Je suis tombé des nues sur cette histoire de parvis après TFC - Lille. Nous étions dans le vestiaire jusqu’à 1h00 avec Jean-François Soucasse et Michaël Debève. La seule chose que nous savions, c’est que des gens voulaient qu’on aille leur parler dehors. Je veux bien parler avec tout le monde, mais j’ai aussi une entreprise employant 32 000 personnes. Aujourd’hui, quand vous sortez quelque part, tous les portables sont allumés. Ce n’est pas l’envie qui me manque. Il y a 10 ans, je le faisais avec plaisir, aujourd’hui, c’est plus difficile.
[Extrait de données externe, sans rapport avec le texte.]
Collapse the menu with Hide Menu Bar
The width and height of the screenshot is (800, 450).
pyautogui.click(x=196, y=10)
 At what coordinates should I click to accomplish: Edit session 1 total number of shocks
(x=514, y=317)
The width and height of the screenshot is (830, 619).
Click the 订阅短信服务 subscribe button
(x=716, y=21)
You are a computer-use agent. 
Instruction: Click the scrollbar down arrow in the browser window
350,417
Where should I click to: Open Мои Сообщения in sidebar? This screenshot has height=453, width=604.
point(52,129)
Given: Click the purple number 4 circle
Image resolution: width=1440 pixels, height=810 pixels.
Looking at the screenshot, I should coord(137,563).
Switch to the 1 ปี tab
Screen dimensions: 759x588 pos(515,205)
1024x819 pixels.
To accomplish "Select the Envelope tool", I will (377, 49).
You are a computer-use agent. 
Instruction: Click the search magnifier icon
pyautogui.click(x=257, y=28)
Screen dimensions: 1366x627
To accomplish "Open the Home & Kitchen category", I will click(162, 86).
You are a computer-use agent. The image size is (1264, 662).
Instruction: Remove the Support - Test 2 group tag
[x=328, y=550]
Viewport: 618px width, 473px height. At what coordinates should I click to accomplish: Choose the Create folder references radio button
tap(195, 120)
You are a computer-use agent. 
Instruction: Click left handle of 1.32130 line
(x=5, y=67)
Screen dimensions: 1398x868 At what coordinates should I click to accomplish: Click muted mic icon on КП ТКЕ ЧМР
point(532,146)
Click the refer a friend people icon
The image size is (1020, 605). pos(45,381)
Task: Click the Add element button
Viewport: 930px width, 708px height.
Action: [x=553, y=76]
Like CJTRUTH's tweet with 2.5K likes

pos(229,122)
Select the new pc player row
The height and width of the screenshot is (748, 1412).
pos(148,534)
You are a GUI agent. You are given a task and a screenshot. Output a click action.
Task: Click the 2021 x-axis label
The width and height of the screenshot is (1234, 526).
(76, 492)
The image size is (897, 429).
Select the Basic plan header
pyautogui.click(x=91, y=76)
Nous avons donc proposé aux supporters de faire un petit groupe et de monter dans les bureaux. La proposition a été refusée. Quand on veut dialoguer calmement, un bureau, c’est bien. Moi, je suis désolé, je ne sors pas à 23h00 devant tous les téléphones branchés. En plus, j’ai plutôt le sang chaud, donc je ne vais pas me laisser secouer et ça n’a pas trop de sens de dire tout ça publiquement.
Sur l’intervention policière, je suis bien incapable de la commenter. Dans tous les cas de figure, c’est une utopie que l’on puisse demander à la police ce qu’il faut faire. Franchement, imaginer que j’ai assez de puissance pour aller charger les siens, c’est sans doute ce qui me pousse à vouloir passer la main… Je suis désolé de ce qui a pu arriver, je suis contre la violence. Le foot ne mérite pas ce genre de débordements. Et imaginer ensuite qu’on va commenter publiquement les événements auxquels nous n’avons pas été associés, sans que nous ne sachions ce qu’il s’est passé, ce n’est pas notre fonction. Il ne doit pas y avoir de violence autour d’un stade. Tout le monde doit montrer de la mesure, ça reste du sport. On doit rester populaire, et ne pas tendre vers le modèle anglais avec des places très chères.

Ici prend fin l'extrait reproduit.